This content originally appeared on DEV Community and was authored by Samia Khan
I wanted to refresh my EKS knowledge and deploy an app manually to a cluster.
I followed this video and decided to experiment with EKS Auto Mode. The app uses a MongoDB backend with persistent EBS volumes deployed as a StatefulSet with a primary and two secondary replicas. When deploying this on a cluster with Auto Mode for some reason it wouldn't schedule the pods for creation. I spent a bit of time troubleshooting but decided instead to create a new cluster without Auto Mode and created a node group with 2 nodes. I might revisit this project again and reattempt it with Auto Mode. These are roughly the steps I followed:
- Created an EKS role and cluster
- Created another role for the node group and created the node group with 2 nodes
- Added the EBS add on which is needed for the persistent volumes
- Created the MongoDB and API deployments
- Created the Load Balancer service
- Created the App deployment
After creating the Load Balancer service, I couldn't reach the endpoint when doing a curl. This was because even though the service was created, it had no endpoints because there was a label mismatch in my service configuration. My service was defined like this:
spec:
selector:
app: api
which meant it was looking for all pods in this namespace with the label app=api and trying to route traffic to them but my pods were labelled like this:
labels:
role: api
env: demo
So the load balancer was unable to find any pods with app=api and had nowhere to forward traffic to. Once the label was fixed and the service redeployed i could see the endpoints and reach the URL.
Labels are Important!
- Pod selection: Services and controllers use labels to select target Pods.
- Resource grouping: Organise objects by app, environment, team, etc.
- Deployment strategies: Enable canary, blue/green, and version-based rollouts.
- Monitoring & logging: Filter metrics and logs in tools like Prometheus or Grafana.

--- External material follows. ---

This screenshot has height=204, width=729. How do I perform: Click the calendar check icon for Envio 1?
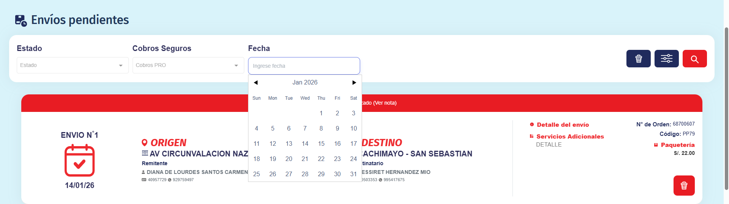(79, 161)
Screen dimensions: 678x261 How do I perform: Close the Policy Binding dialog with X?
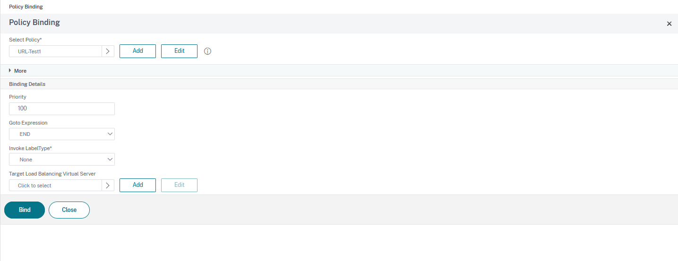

- Network policies: Apply security rules based on Pod labels.
What is a StatefulSet?
A StatefulSet is a Kubernetes controller used to manage stateful applications. Unlike Deployments which are for stateless apps, StatefulSets give each Pod a unique, stable identity and persistent storage.
StatefulSets provide the following features, typically in combination with a Headless Service:
- Stable Pod Names: e.g. mongo-0, mongo-1, mongo-2
- Stable Network Identity: Each Pod has a unique DNS name
- Persistent Volumes: Each Pod gets its own persistent volume claim (PVC) that is not reused by other Pods
- Ordered Deployment and Scaling: Pods are created or terminated in order
What is a Service?
Since Pods are ephemeral and have dynamic IPs, a Service provides a consistent way to communicate with them. It is a method for exposing a network application that is running as one or more Pods in your cluster.
A Service allows:
- Load balancing across matching Pods
- Service discovery within the cluster
- Decoupling between application components
Service Types:
- ClusterIP: Exposes the service on an internal IP within the cluster and is only accessible from within the cluster.
- NodePort: Exposes the service on a static port on each node.
- LoadBalancer: Provisions an external IP via the cloud provider’s load balancer for applications needing external access.
- ExternalName: Maps the service to an external DNS name (e.g. example.com). Doesn’t proxy traffic, just returns the DNS name.
- Headless Service (ClusterIP: None): No ClusterIP is assigned. Used to expose each Pod’s DNS directly, essential for apps like StatefulSets or databases needing direct Pod-to-Pod communication.